La representación permanente de Irán ante las Naciones Unidas celebró el resultado de la votación, agradeciendo a Pekín y Moscú por lo que calificó como «posiciones coherentes» y «acciones decisivas». A través de un comunicado, la misión diplomática iraní sostuvo que el proyecto de resolución estaba «motivado por razones políticas» y representaba un uso indebido de los mecanismos del Consejo de Seguridad por parte de Estados Unidos y sus aliados occidentales.
Desde la perspectiva jurídica de Teherán, el Comité 1737 carece de legitimidad actual. Las autoridades iraníes defienden que la Resolución 2231 de 2015, que dio sustento al Plan de Acción Integral Conjunto (JCPOA), estableció una hoja de ruta con plazos definitivos que expiraron recientemente. Según esta interpretación, todas las restricciones y mecanismos de supervisión nuclear han quedado sin efecto legal, lo que invalidaría cualquier intento de reactivación unilateral.
Por su parte, el presidente del Parlamento iraní, Mohamad Baqer Qalibaf, manifestó que el veto de Rusia y China reafirma el Estado de derecho frente a lo que describió como un orden unipolar en declive. Qalibaf subrayó la importancia de defender el multilateralismo y señaló que la coacción internacional no beneficia la estabilidad global, validando la postura de sus socios estratégicos en el Consejo.
En contraposición, las delegaciones de Reino Unido, Francia y Estados Unidos argumentaron que el programa nuclear de Irán requiere una vigilancia continua y que el Comité 1737 debe retomar su obligación de rendir cuentas cada 90 días.
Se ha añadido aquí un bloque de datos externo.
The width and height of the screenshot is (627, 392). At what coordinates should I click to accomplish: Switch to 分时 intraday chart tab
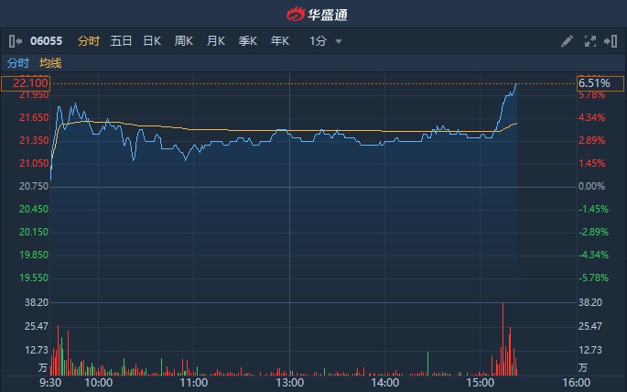[88, 41]
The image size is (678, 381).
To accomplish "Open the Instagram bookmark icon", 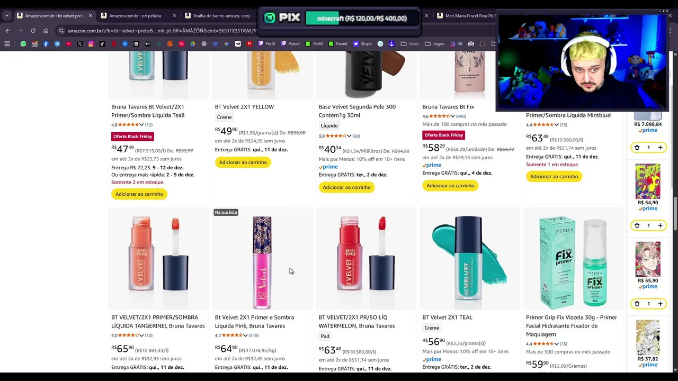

Las potencias occidentales sostienen que, ante el incumplimiento de ciertos compromisos por parte de Teherán, las resoluciones de 2006 recuperan su vigencia de forma automática para garantizar la transparencia del programa.
Finalmente, los representantes de China y Rusia justificaron su rechazo señalando que fueron los países occidentales quienes incumplieron inicialmente los términos del acuerdo nuclear de 2015. Bajo esta premisa, Pekín y Moscú consideran que cualquier medida que ignore la expiración de las disposiciones de la Resolución 2231 carece de base legal en el marco del Derecho Internacional vigente.